-- Prompt 1 --
Show every line of the rows below that contains the string "icon", treating uppercase and lowercase letters as different.

-- Supplied passage --

◇ ◇ ◇

A brief summary of “I Love
You” by Alexander Pushkin
The poem ‘I Love You’ by Alexander Pushkin was originally written in
the Russian language. Alexander Sergeyevich Pushkin was a Great Russian poet
born in Moscow. He was incredibly intelligent and started writing poems at
childhood days. Pushkin used his poems to express his frank opinion about the
Russian politics of his period and he had to face opposition and enmity from
many political leaders. At the age of 27 Pushkin married Natalya Nikolayevna
Goncharova who was only 16 in the year
1826 and they had two kids. Pushkin got into great debt due to his wife’s
luxurious life and Pushkin was shot to death by his brother-in-law whom he
suspected of having an affair with his wife, when he confronted him about it.
The poem ’I love you’ is
addressed to his lady love. This unknown lady is a silent listener throughout
the poem. There are hundreds of ‘love
poems’ written by many eminent poets in the world. Matthew Arnold, P.B. Shelley,
Shakespeare, John Keats, Pablo Neruda and others. But the love poem of
Alexander Pushkin surpasses these love poems in its depth and beauty of love
felt by a ‘hopelessly mute lover’. It is
as mysteriously graceful as the masterpiece, Mona Liza of Leonardo da Vinci.
Newer and yet newer meanings come out just as the tender petals of a lotus
blossom out when we re-read every line of the short poem.
The narrator of the poem says
that he is ‘a mute offender’. But he is quite fascinated by the beauty and
personality of the girl. He confesses his deepest and warmest feelings towards
this girl. The mood of the poem is neither sad nor happy one. It is a one way
traffic love. The girl, it seems, has no
feelings towards him. The narrator knows well that she can never love him. Yet
he loves her. He says that he loved her and the embers of his past love are
still burning bright in his heart. This feeling still gives him not only
comfort but also elixir of life. In spite of her rejection of his love, he
enjoys the true love that emerges from the dreams about her. Every love of human being always brings sorrow
and pain in the end. But the narrator feels neither boredom nor pain. On the
other hand his love for her brings him spiritual joy and beauty.

◇ ◇ ◇

Stored items from a collection:

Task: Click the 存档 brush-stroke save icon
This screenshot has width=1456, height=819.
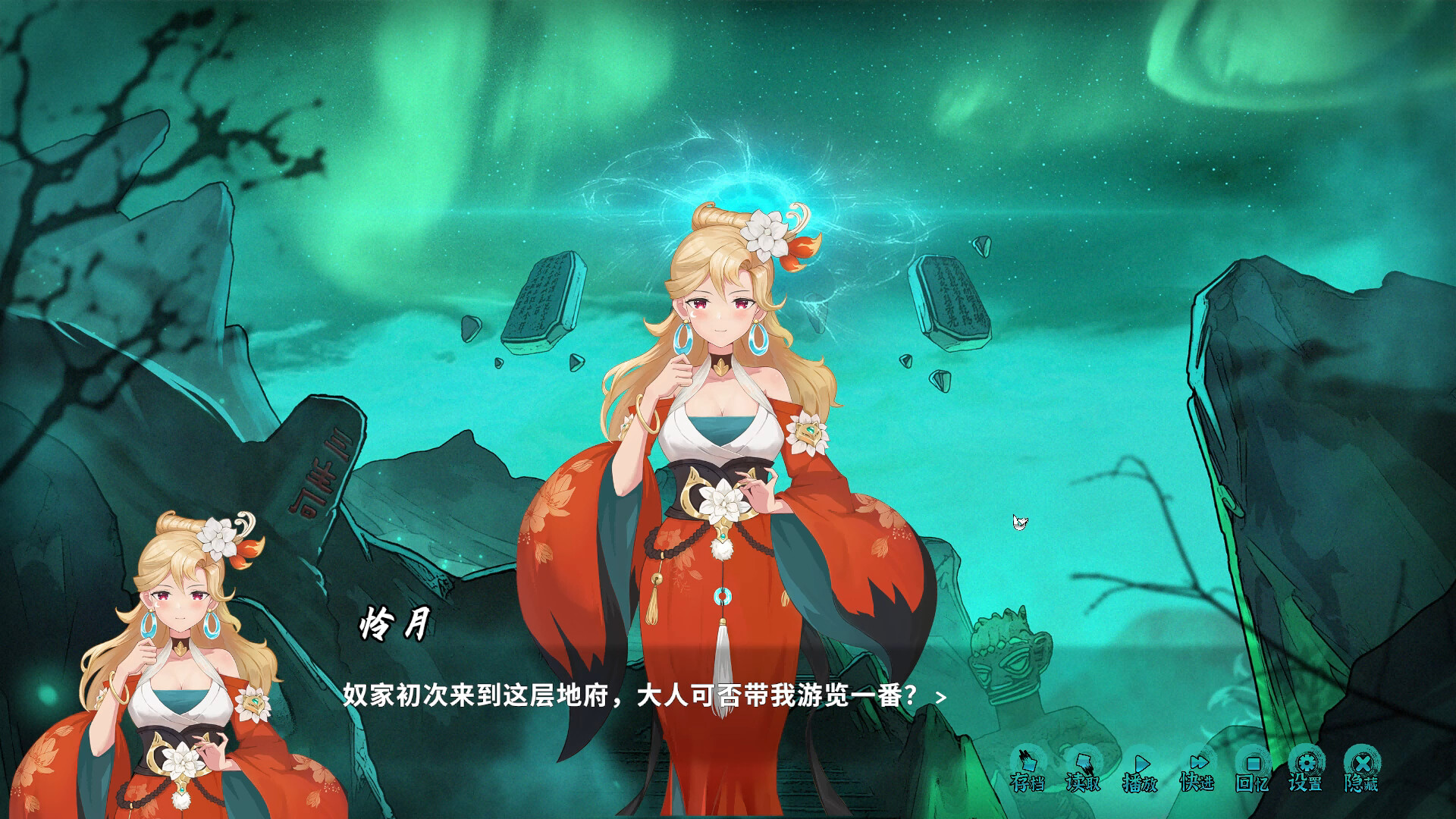Action: tap(1028, 762)
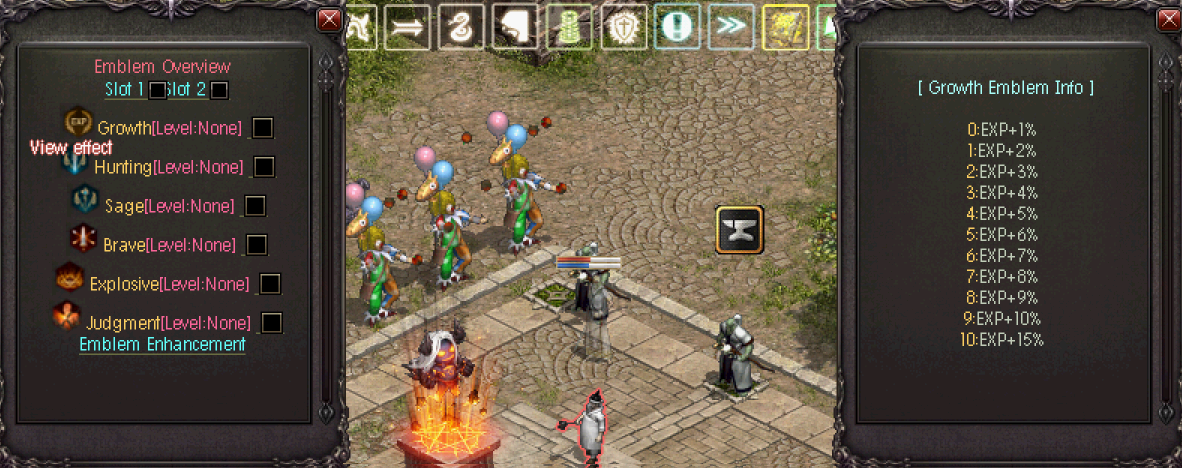
Task: Tick the Slot 1 checkbox
Action: pos(157,90)
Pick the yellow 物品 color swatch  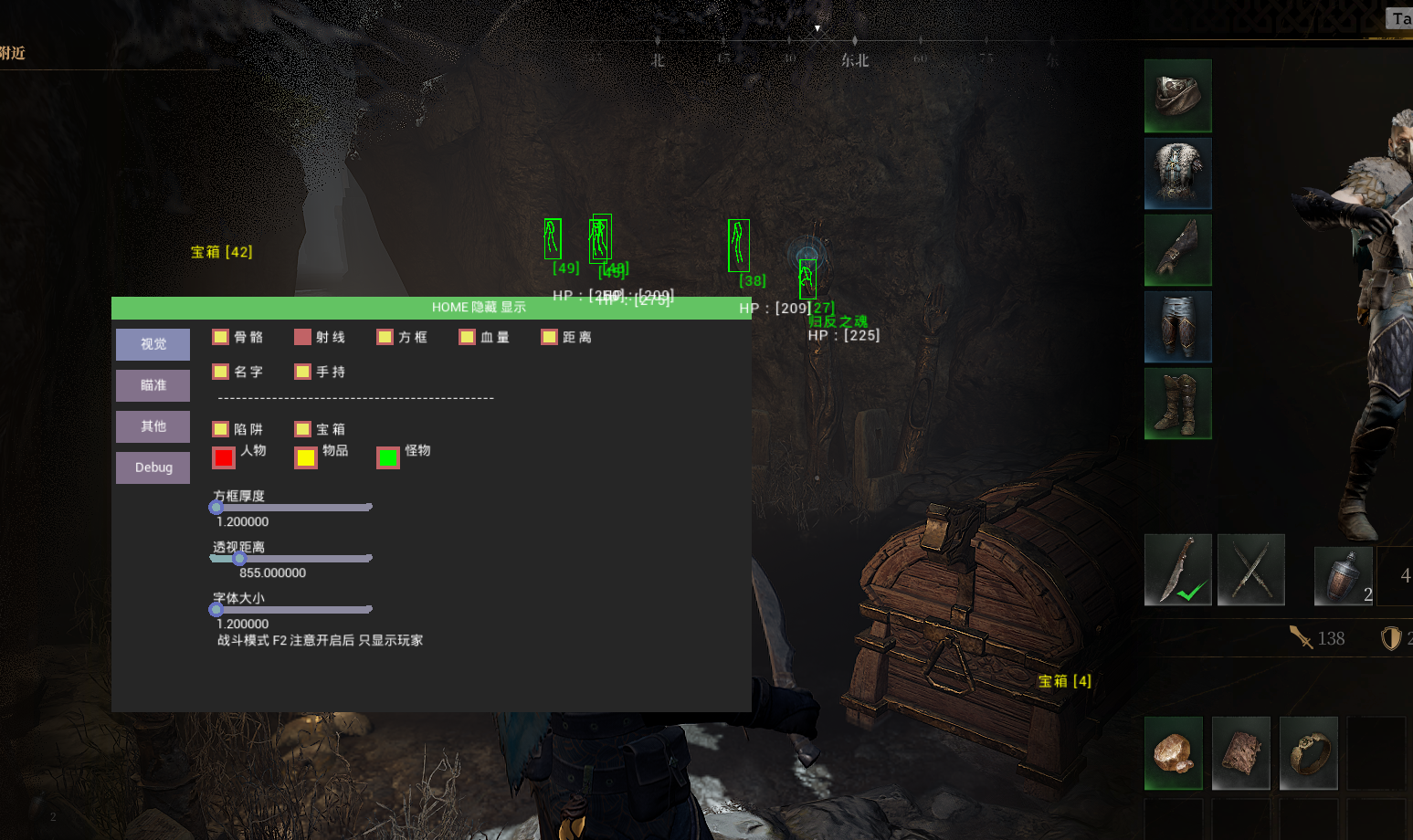(306, 457)
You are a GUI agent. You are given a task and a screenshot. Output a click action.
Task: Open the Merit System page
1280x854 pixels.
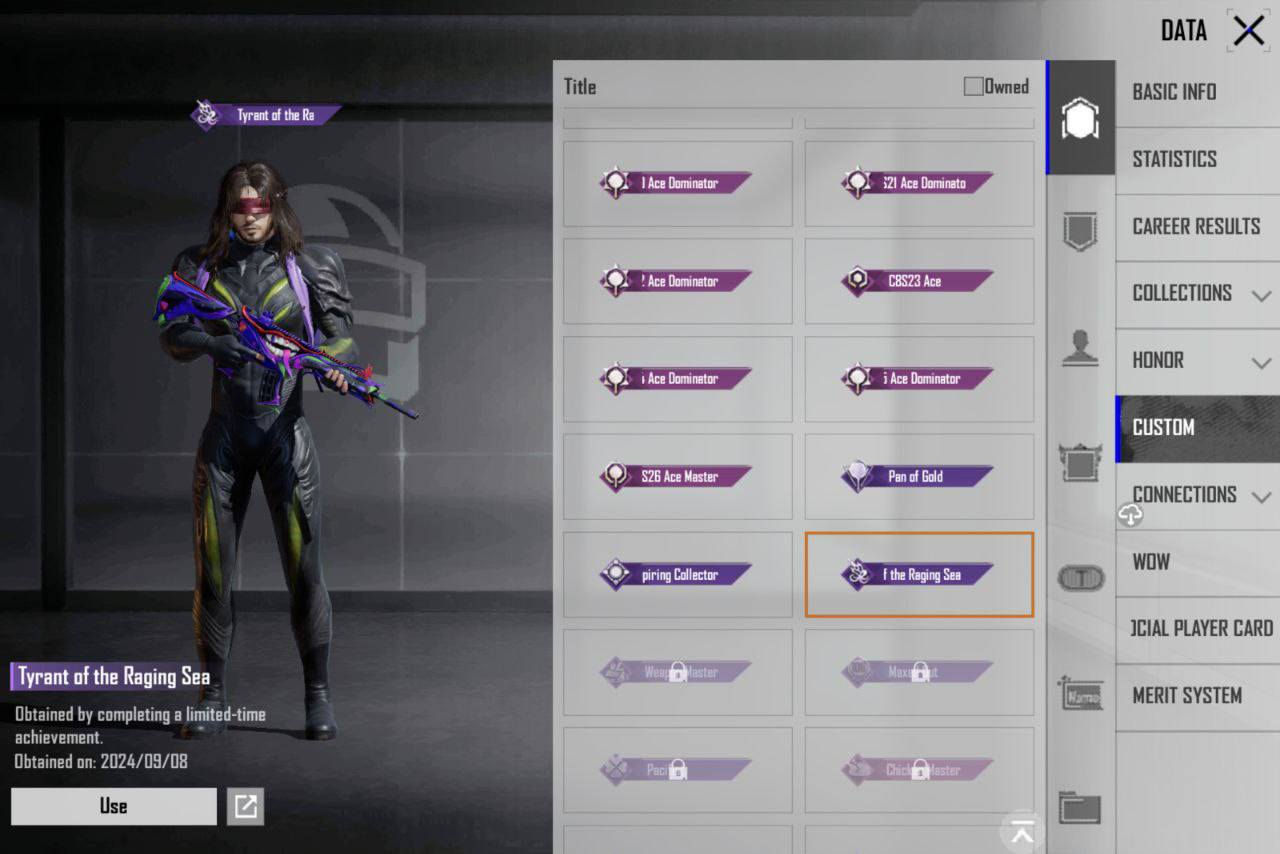click(x=1187, y=696)
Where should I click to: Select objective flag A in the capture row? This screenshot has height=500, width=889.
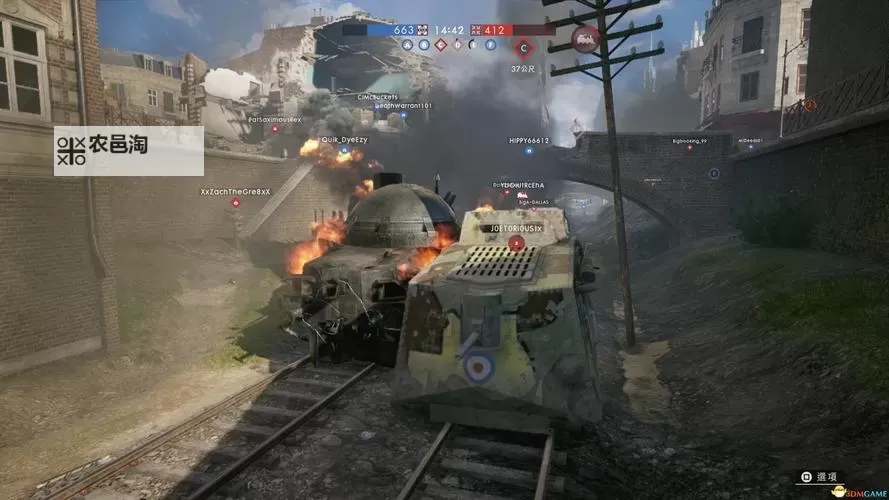tap(407, 45)
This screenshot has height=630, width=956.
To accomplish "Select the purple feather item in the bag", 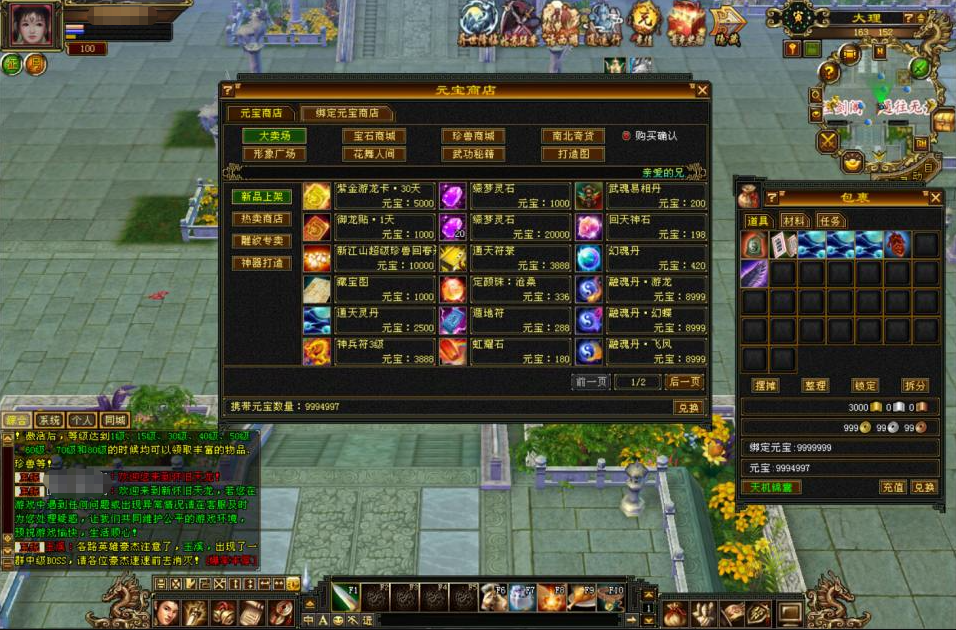I will [753, 273].
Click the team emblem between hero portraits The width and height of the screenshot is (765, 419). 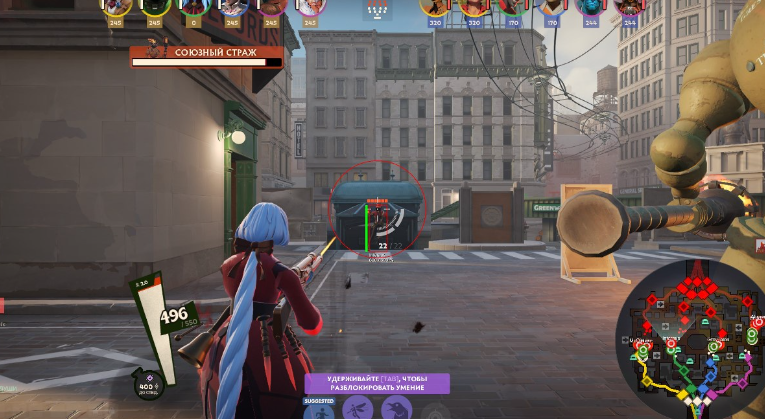[378, 11]
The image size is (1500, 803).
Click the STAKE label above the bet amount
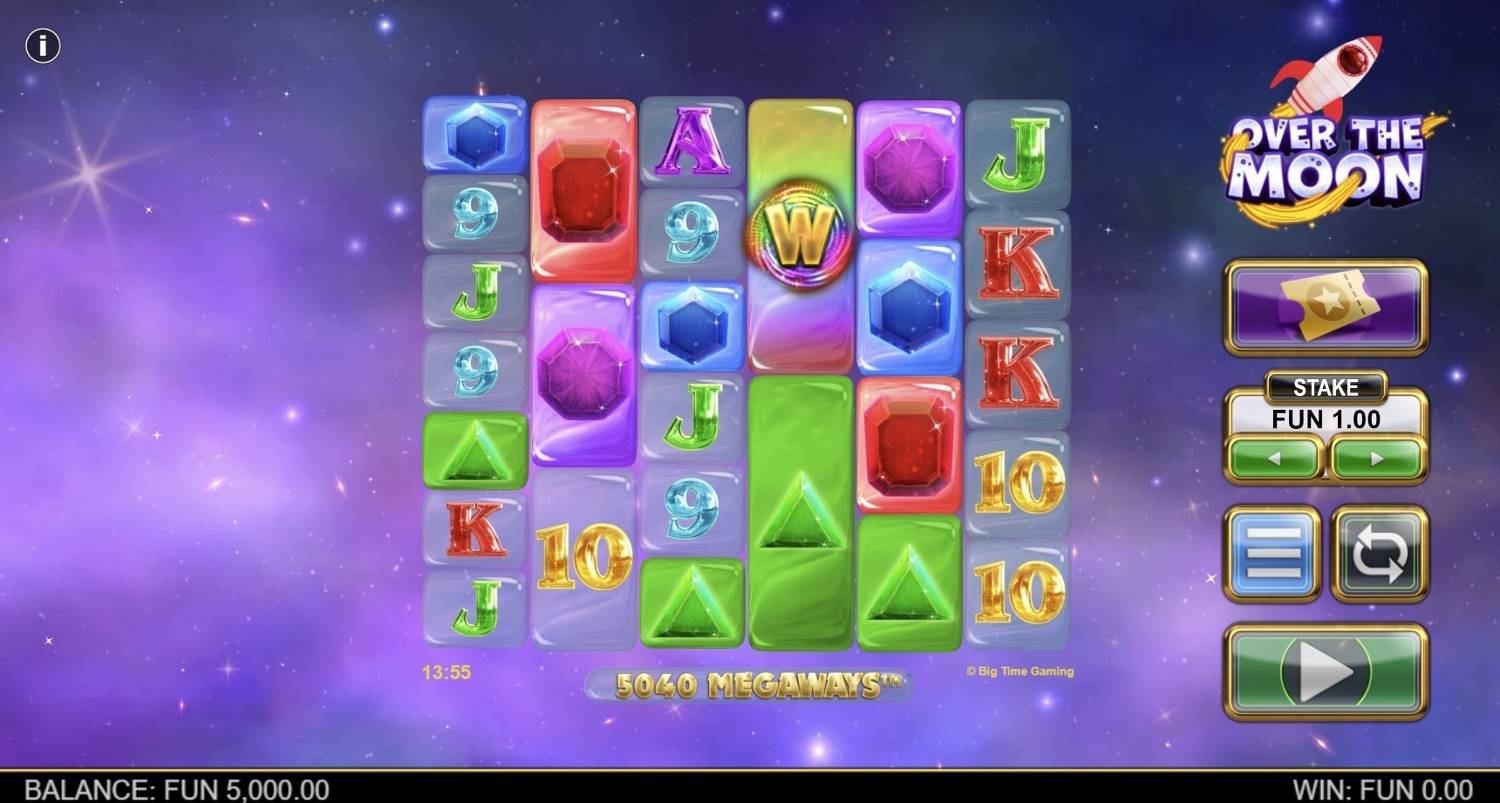coord(1326,388)
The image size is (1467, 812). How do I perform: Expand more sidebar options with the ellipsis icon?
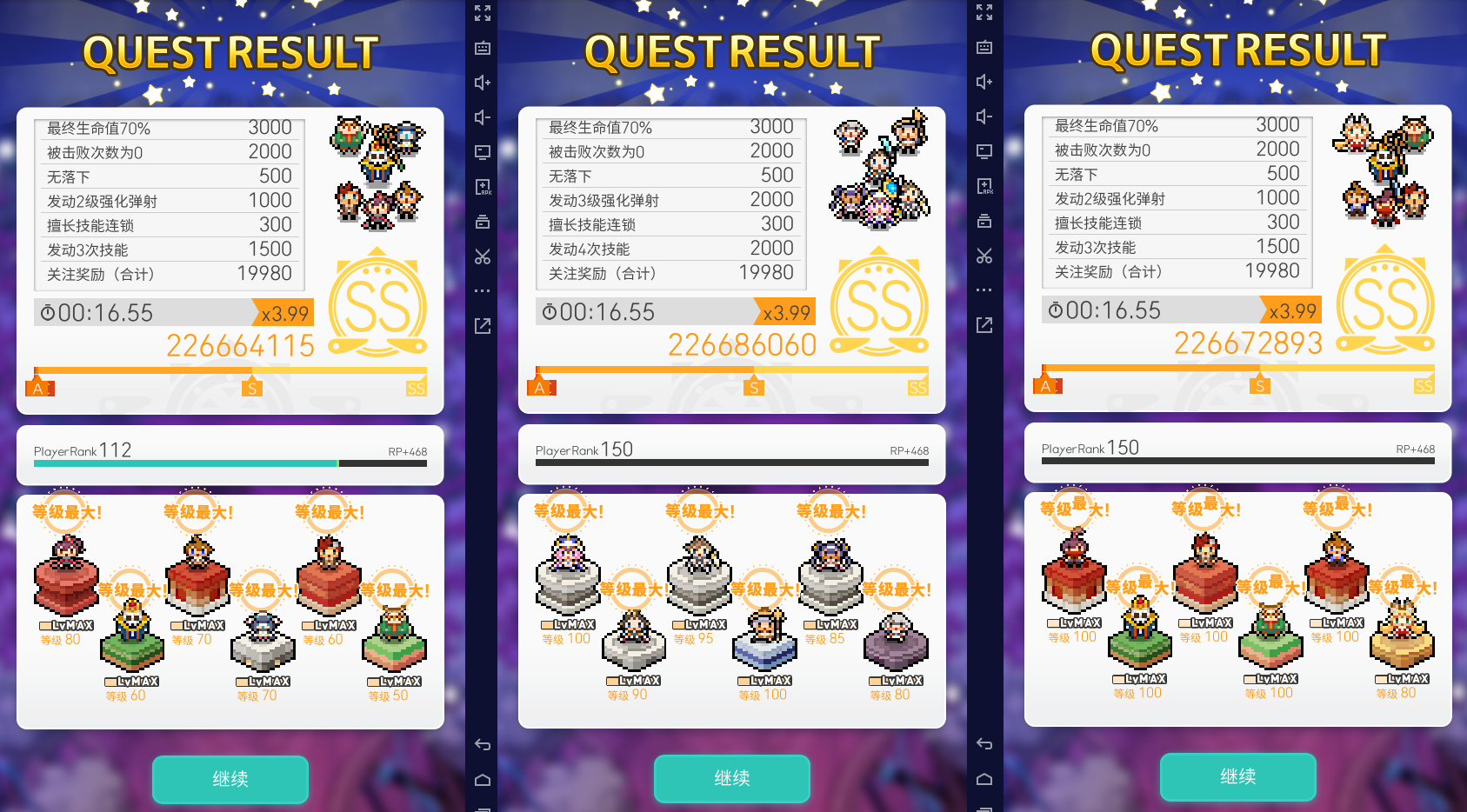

◇ ◇ ◇

-- Prompt 2 --
Retype the part of the summary of Pushkin's poem above from "A brief summary" up to and including "him about it.".

-- Exercise result 1 --
Task: Click the 存档 brush-stroke save icon
The image size is (1467, 812). How do I perform: Expand more sidebar options with the ellipsis icon?

-- Exercise result 2 --
A brief summary of “I Love
You” by Alexander Pushkin
The poem ‘I Love You’ by Alexander Pushkin was originally written in
the Russian language. Alexander Sergeyevich Pushkin was a Great Russian poet
born in Moscow. He was incredibly intelligent and started writing poems at
childhood days. Pushkin used his poems to express his frank opinion about the
Russian politics of his period and he had to face opposition and enmity from
many political leaders. At the age of 27 Pushkin married Natalya Nikolayevna
Goncharova who was only 16 in the year
1826 and they had two kids. Pushkin got into great debt due to his wife’s
luxurious life and Pushkin was shot to death by his brother-in-law whom he
suspected of having an affair with his wife, when he confronted him about it.